Von Reinhard Kriechbaum
Viele andere Blätter, die nun im Salzburg Museum zu sehen sind, kann man eindeutig Größen aus der Kunstgeschichte zuordnen: Den Profilkopf eines bärtigen Alten hat Andrea del Sarto um 1520 gezeichnet, und an diesem Werk könnte man ganz wunderbar das Menschenbild der Renaissance erklären. Das gilt natürlich beinah vorbildhaft auch für „Patriarchen und Apostel“ von Giorgio Vasari, der vor allem ein namhafter Kunsttheoretiker seiner Epoche war und auf dieser Zeichnung nach 1571 zwei Figurengruppen in gar wundersamer Ausgeglichenheit einander gegenüber stellte. Michelangelo hat einen nackten Mann wohl, wie man aus dem feinnervigen, fast eiligen Duktus dieses Blatts herauslesen mag, als Studie rasch hingeworfen.
Albrecht Dürer hat eine Studie der heiligen Barbara nicht nur signiert, sondern auch das Entstehungsjahr – 1521 – dazu geschrieben. Eine Dame mit Haarknoten schaut sehr züchtig aus, und tatsächlich: Da ist nicht eine eitle Adelige Raffael Modell gesessen, sonder das Blatt ist eine Studie für eine Allegorie – so stellte man sich in der Renaissance das Antlitz der Nächstenliebe vor, also so etwas wie die Mutter Teresa.
Was für ein Kontrast zu jenen beiden Galgenvögeln, die auf eben diesem endeten! Ludovico Carracci hieß der Schöpfer dieses Blattes, das uns vorführt, wohin böse Taten führen können.
Die Ausstellung „Art Royal“ mit etwa achtzig Zeichnungen des Musée du Louvre ist ein sehr, sehr gutes Gegengeschäft für Salzburg. Die Kooperation hat ja damit begonnen, dass Salzburg unter dem Titel „Geste baroque“ von Oktober 2016 bis Jänner 2017 hiesige Meisterwerke präsentierte. Jetzt also revanchiert sich der Louvre mit „Art Royal“ für die Salzburger Art episcopale.
Wenn man es zur Zeit des Sonnenkönigs zum „Premiers peintres du roi“ dann konnte man mit seinen Kollegen wirklich sagen: Wir Staatskünstler... Was ein solcher „Erster Hofmaler“ auf Leinwand brachte, galt als königliches Eigentum. Charles Le Brun und Pierre Mignard arbeiteten für den Roi de Soleil, Ludwigs XIV. Der hat es sicherlich goutiert, wie ihn Le Brun auf dem pferd reoitend, als junger Mann über einen leblos am Boden liegenden Feind triumphieren ließ.
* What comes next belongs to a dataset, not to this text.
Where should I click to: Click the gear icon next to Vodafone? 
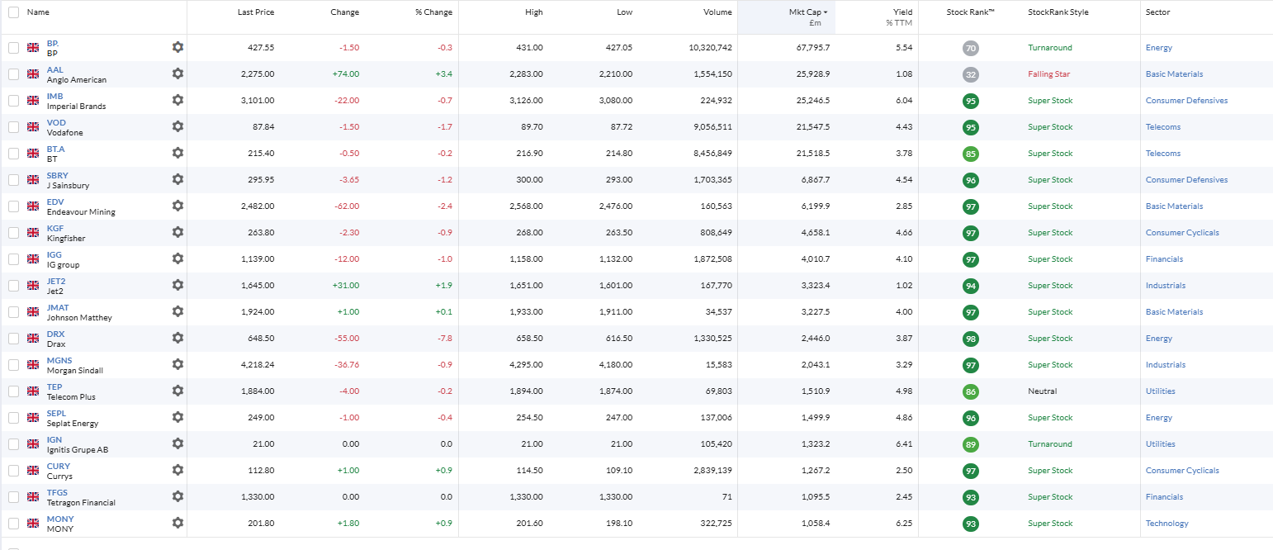point(177,126)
Aber dieses Beispiel ist eher etwas, was man nur als „Drüberstreuer“ in die Ausstellung mit aufgenommen hat. In der Hauptsache geht es um die ganz außerordentlichen zeichnerischen Schätze des Louvre. Wie kam der König (und nach der revolution eben das im ehemaligen königlichen Schloss untergebrachte Museum) zu all diesen Kostbarkeiten?
Es war damals alles andere als normal, dass sich jemand dem Sammeln von Zeichnungen widmete. Das Riesenkonvolut ist mit dem Namen Everhard Jabach verknüpft. Der Kölner Kaufmann und Bankier Everhard Jabach (1618–1695) hatte seinen Wohnsitz seit 1638 in Paris und sammelte alte und zeitgenössische Kunst. Er war Bankier, Direktor der Ostindienkompanie, Direktor der Königl. Tapisseriemanufaktur Aubusson und stand in der Gunst von Kardinal Mazarin. Bereits sein Vater besaß eine Kunstsammlung, die Jabach im Bereich der bildenden Kunst ausbaute. Dabei arbeitete er mit Kunstkennern und Sammlern zusammen. Jabach kaufte auch Kunstwerke aus der Sammlung König Charles I.
Besonderes Augenmerk legte Everhard Jabach auf Zeichnungen, ja er war einer der ersten überhaupt, der dieses Medium des Sammelns würdig erachtete. Darüber hinaus sammelte er – für Frankreich völlig neu – „nordische“, also deutsche und niederländische Arbeiten. Es kam also nicht von ungefähr, das sich Jean-Baptiste Colbert, Finanzminister des Sonnenkönigs, fast neun Jahre darum bemühte, Werke aus der Sammlung Jabachs für den König zu erwerben. Die Investition in Kunst war für ihn ein wesentlicher Punkt im stetigen Bemühen um das königliche Prestige. 1662 erstand der König einen ersten, aus Gemälden bestehenden Teil der Sammlung. Darunter befand sich unter anderem „Johannes der Täufer“ von Leonardo da Vinci, die „Allegorie der Tugenden“ von Correggio oder der Gemäldezyklus zur „Herkuleslegende“ von Guido Reni. 1671 gelangten zudem noch 101 Gemälde und 5.542 Zeichnungen in das „Cabinet du roi“.